From what I have seen so far, all old implementations of this functionality are being discontinued (e.g. even new ActiveXObject("CAPICOM.Store"); doesn't seem to work in IE11 any more since it throws an error! - I don't know if I am missing something... Perhaps because I run it in the Console window...).
I have looked into the specs of the WebCryptoAPI (that is supposed to be the be the new supported way):
http://www.w3.org/TR/WebCryptoAPI/#SubtleCrypto-method-sign
...and then at this (which is more clear, organized and helpful):
http://msdn.microsoft.com/en-us/library/ie/dn302332(v=vs.85).aspx
...and I saw that it allows you to create new keys (generateKey), but I am not sure if it supports using keys from tokens. There is an importKey but from the description it seems that is not what I need in order to sign with an existing key that the OS can see.

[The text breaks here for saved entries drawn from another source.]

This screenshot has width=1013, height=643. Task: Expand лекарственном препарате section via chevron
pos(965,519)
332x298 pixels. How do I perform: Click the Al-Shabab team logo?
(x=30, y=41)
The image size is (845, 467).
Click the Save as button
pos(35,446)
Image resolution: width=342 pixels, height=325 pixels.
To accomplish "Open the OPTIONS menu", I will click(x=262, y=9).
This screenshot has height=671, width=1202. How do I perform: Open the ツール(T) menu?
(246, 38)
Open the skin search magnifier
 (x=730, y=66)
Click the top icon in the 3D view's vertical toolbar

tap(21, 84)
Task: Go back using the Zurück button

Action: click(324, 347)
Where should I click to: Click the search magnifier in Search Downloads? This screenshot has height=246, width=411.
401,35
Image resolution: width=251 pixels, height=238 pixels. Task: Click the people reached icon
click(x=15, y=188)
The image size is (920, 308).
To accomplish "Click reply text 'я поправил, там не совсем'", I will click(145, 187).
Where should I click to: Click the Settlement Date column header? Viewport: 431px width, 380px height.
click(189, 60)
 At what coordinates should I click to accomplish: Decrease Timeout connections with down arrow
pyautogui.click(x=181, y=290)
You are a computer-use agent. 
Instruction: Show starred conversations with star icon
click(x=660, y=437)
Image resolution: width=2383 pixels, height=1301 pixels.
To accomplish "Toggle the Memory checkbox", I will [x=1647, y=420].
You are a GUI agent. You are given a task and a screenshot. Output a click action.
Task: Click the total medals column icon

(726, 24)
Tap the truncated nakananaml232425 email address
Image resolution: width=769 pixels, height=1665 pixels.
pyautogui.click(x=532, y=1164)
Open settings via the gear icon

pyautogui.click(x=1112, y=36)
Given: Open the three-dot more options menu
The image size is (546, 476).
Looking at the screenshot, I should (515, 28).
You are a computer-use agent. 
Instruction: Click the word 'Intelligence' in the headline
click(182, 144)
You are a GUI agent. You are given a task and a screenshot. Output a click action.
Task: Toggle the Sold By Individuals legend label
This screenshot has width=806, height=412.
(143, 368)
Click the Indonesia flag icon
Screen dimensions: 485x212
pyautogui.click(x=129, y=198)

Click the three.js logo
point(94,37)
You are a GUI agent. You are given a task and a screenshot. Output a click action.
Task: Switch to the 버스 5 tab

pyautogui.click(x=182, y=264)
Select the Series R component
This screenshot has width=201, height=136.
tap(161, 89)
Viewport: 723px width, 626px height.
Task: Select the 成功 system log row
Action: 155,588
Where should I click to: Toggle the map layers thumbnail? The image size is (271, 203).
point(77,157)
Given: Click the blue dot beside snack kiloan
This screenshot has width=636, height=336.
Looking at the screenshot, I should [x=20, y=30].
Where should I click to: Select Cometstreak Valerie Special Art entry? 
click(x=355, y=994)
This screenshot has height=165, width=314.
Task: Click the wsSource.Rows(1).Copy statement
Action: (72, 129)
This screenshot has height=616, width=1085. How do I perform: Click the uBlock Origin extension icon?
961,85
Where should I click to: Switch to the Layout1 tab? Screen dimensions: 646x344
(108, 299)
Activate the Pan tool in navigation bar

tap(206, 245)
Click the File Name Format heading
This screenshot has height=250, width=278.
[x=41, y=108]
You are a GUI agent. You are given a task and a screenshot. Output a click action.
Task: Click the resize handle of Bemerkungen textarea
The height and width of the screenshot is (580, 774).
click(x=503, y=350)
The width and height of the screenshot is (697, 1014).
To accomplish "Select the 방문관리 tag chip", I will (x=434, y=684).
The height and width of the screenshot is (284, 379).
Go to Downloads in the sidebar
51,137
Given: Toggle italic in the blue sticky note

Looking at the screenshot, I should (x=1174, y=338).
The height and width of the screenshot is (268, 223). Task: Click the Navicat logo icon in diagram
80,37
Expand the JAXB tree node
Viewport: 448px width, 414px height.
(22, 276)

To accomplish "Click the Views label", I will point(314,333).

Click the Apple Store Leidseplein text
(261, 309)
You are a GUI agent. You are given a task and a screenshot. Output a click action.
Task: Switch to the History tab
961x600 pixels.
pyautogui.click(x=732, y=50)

Does this web-standard aim at allowing that kind of functionality? Can I use it as it is now and achieve my goal?
Can I do anything better at least in Firefox that has a device manager (Options->Certifivates->Security Devices)?
Related questions:
Accessing signing/encryption in a browser's Keystore using JavaScript - sample code? (WebCryptoAPI)
js signature on chrome with OS keystore
UPDATE:
I have also found this PDF: http://webpki.org/papers/PKI/x509-webcrypto-extension-scheme.pdf
From what I have seen, there is no window.crypto.subtle.KeyStore in any of the browsers, so I guess this is wild dreams that people have for the distant future...
UPDATE2: This was the reason I couldn't load the ActiveX in IE11: https://stackoverflow.com/a/5157766/2173353
So, at least, there is one old way still working...
No, currently not. Hardware or software tokens of the user are still unavailable. See the comment for Eugene (on the question) for slightly more information.